Una nuova panchina rossa per ricordare le donne vittime di violenza e promuovere una cultura del rispetto. È stata installata giovedì 5 marzo in via Giuseppe Garibaldi, di fronte alla sede dell’azienda AM Instruments, che l’ha donata al Comune.
La panchina si chiama “Frammento” ed è stata progettata dagli architetti Pietro e Raffaele Cipolletta con la collaborazione di Giulio Pucci, mentre la realizzazione è stata curata da Cemento Line. La particolarità dell’opera è il rivestimento con piastrelle di diverse tonalità di rosso: ogni tassello, diverso per colore e dimensione, rappresenta simbolicamente l’unicità di ogni donna.

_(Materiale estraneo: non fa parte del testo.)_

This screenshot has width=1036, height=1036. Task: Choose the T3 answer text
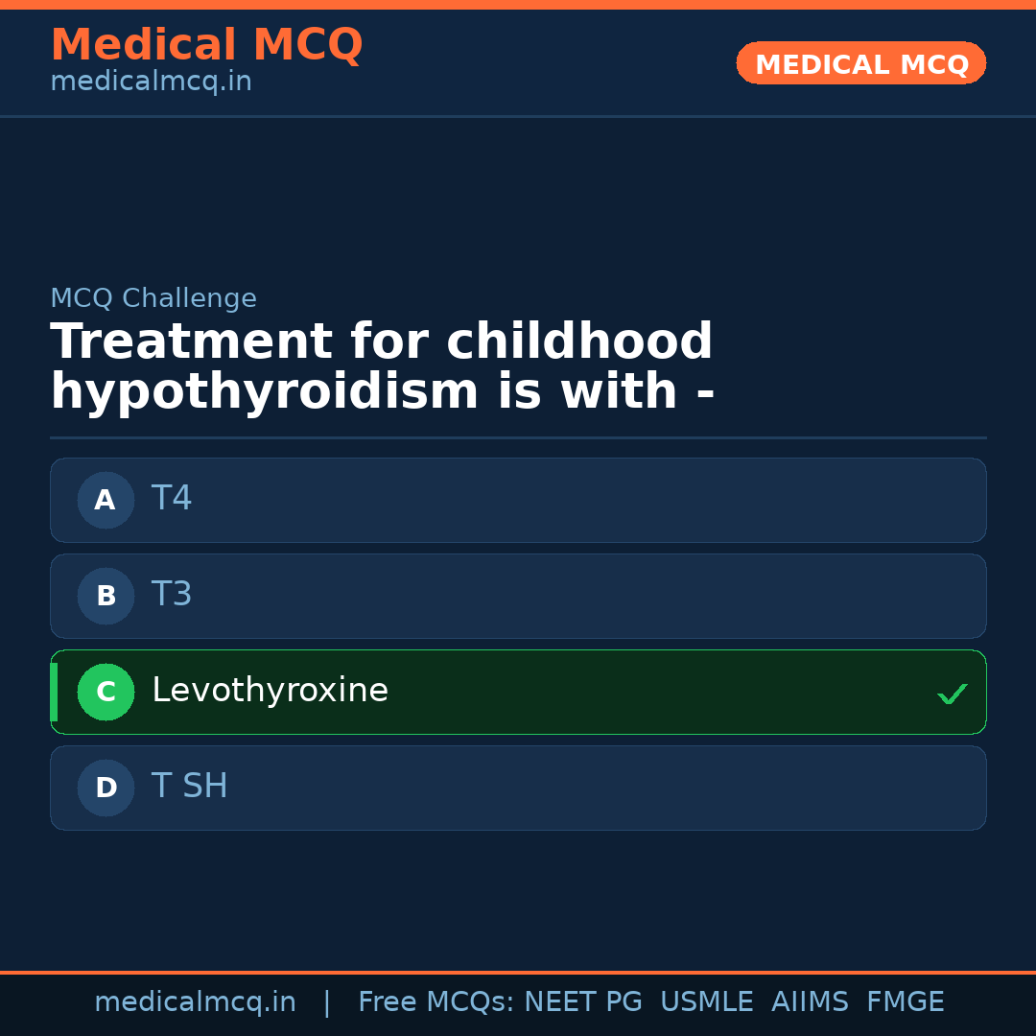(x=172, y=595)
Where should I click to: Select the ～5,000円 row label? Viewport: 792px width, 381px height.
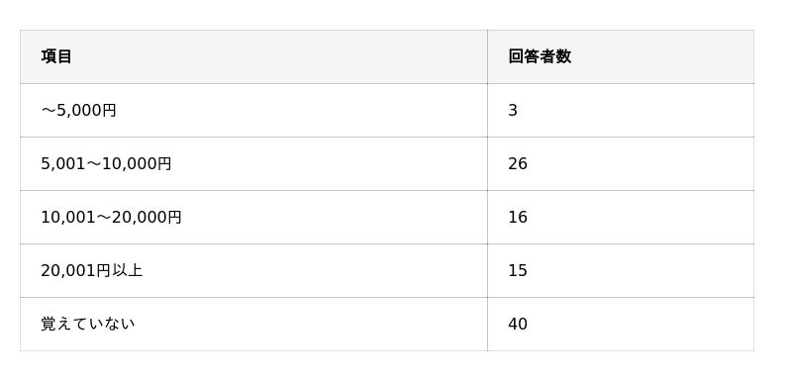pyautogui.click(x=78, y=110)
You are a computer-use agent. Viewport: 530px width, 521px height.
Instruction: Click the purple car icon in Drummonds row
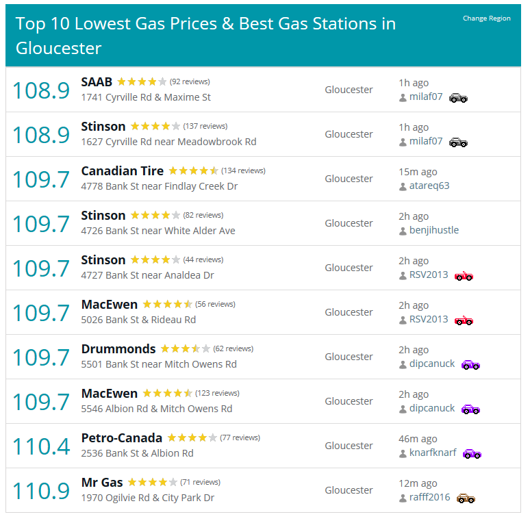pyautogui.click(x=470, y=365)
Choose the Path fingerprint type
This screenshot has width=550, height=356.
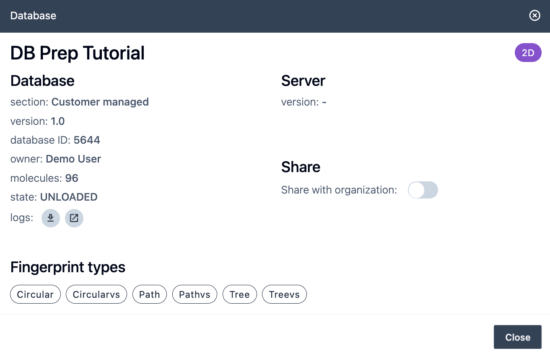(x=150, y=294)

A Limbiate la panchina rossa “Frammento” con piastrelle multiformi donata da Am Instruments
L’inaugurazione è stata preceduta da un momento di confronto tra l’azienda e le istituzioni locali, dedicato ai temi della prevenzione della violenza di genere e della promozione di una cultura del rispetto.
«La scelta di Frammento rappresenta un messaggio concreto rivolto alla comunità – ha spiegato Nicole Belletti, responsabile del progetto per AM –. È un simbolo per non dimenticare e per dare voce a chi non può più parlare, trasformando la memoria in responsabilità collettiva».
Parte dell’investimento sostenuto per l’installazione è stato inoltre devoluto all’associazione C.A.DO.M., il centro di aiuto alle donne maltrattate attivo sul territorio di Monza e Brianza.
«Questa iniziativa si inserisce in un impegno che AM porta avanti fin dalla sua fondazione – ha sottolineato la presidente dell’azienda Cinzia Pagani –. Negli anni abbiamo sviluppato un percorso strutturato di inclusione che ci ha portato anche alla certificazione per la parità di genere e alla realizzazione di progetti dedicati all’empowerment femminile».
Soddisfazione anche da parte dell’amministrazione comunale. «La lotta alla violenza di genere richiede gesti quotidiani e partner coraggiosi – ha commentato il sindaco Antonio Romeo –. Questa panchina rossa di design rappresenta l’unione tra impegno civile e responsabilità sociale d’impresa. Ringrazio AM per aver sostenuto anche l’attività di C.A.DO.M.: è attraverso collaborazioni come questa che si costruisce una vera cultura del rispetto».